Reducing this mod 4, it is enough to show that \(2(n-r-t-1) + (-1)^r + (-1)^t \not \equiv 0 \pmod{4}\). But we can easily case-bash the four cases which arise depending on the odd-even parity of \(r, t\), to see that in all four cases, the congruence does indeed not hold.

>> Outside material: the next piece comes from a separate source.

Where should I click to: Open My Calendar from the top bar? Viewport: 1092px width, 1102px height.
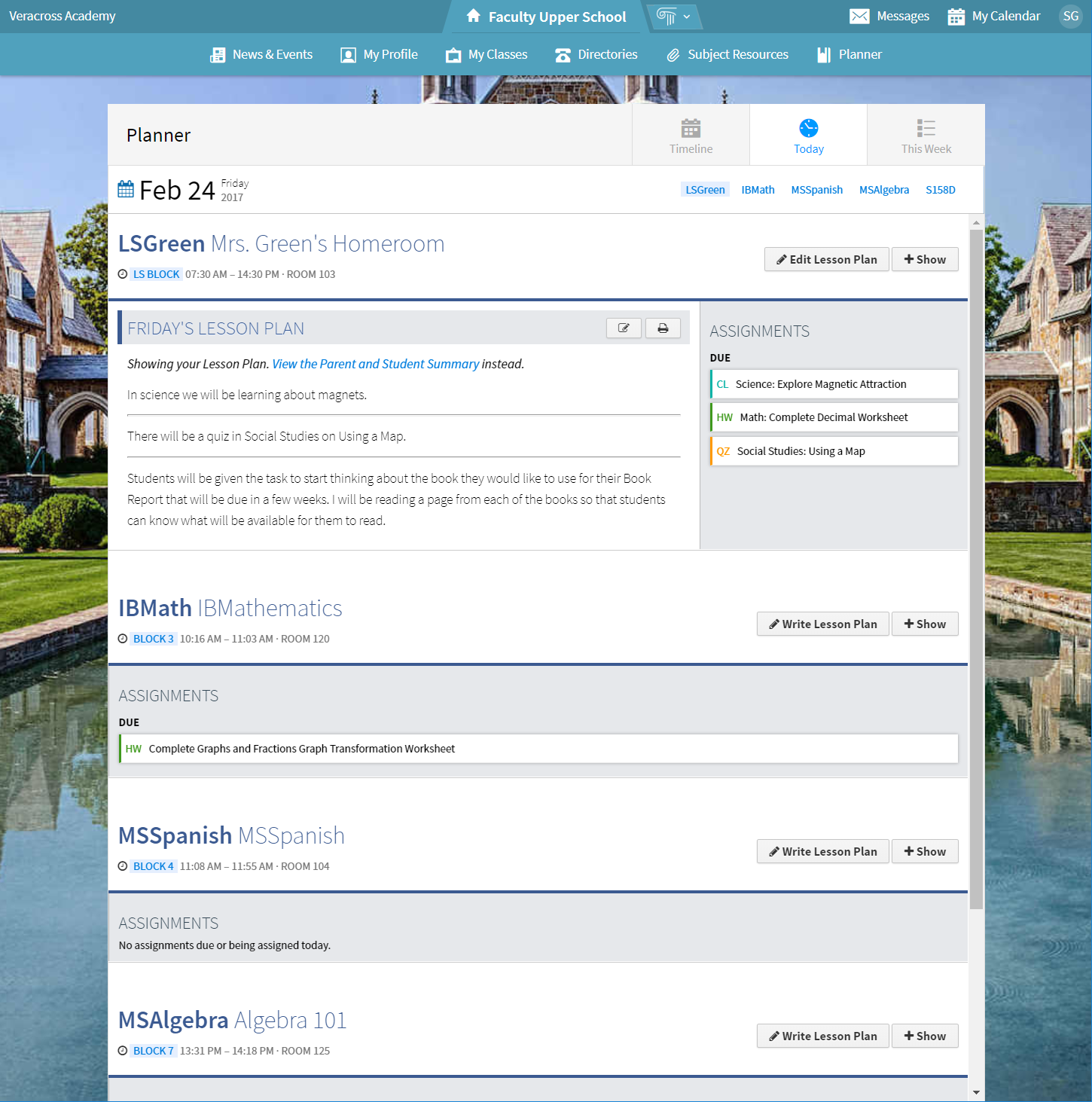coord(994,17)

- \(r, t\) even: \(2(n-1) + 2 = 2n\), but since \(n\) is odd, this is not \(0 \pmod{4}\).
- \(r\) even, \(t\) odd: \(2n - 1\), since \(t-1\) is even so \(2(t-1)\) is a multiple of 4. \(2n-1\) isn’t even even, let alone divisible by \(4\).
- \(r, t\) odd: \(2(n-1) + 2 = 2n\) which is again not \(0 \pmod{4}\).

# Summary

Once we had this canonical form, it was easy to find \(f, g\) and therefore analyse the behaviour of \(f+g\). Next steps: prove that canonical forms are unique (perhaps using the fact that \(f, g\) are invariant across forms, and showing a result along the lines that any two canonical forms with the same \(f, g\) must be equivalent). I won’t do that now.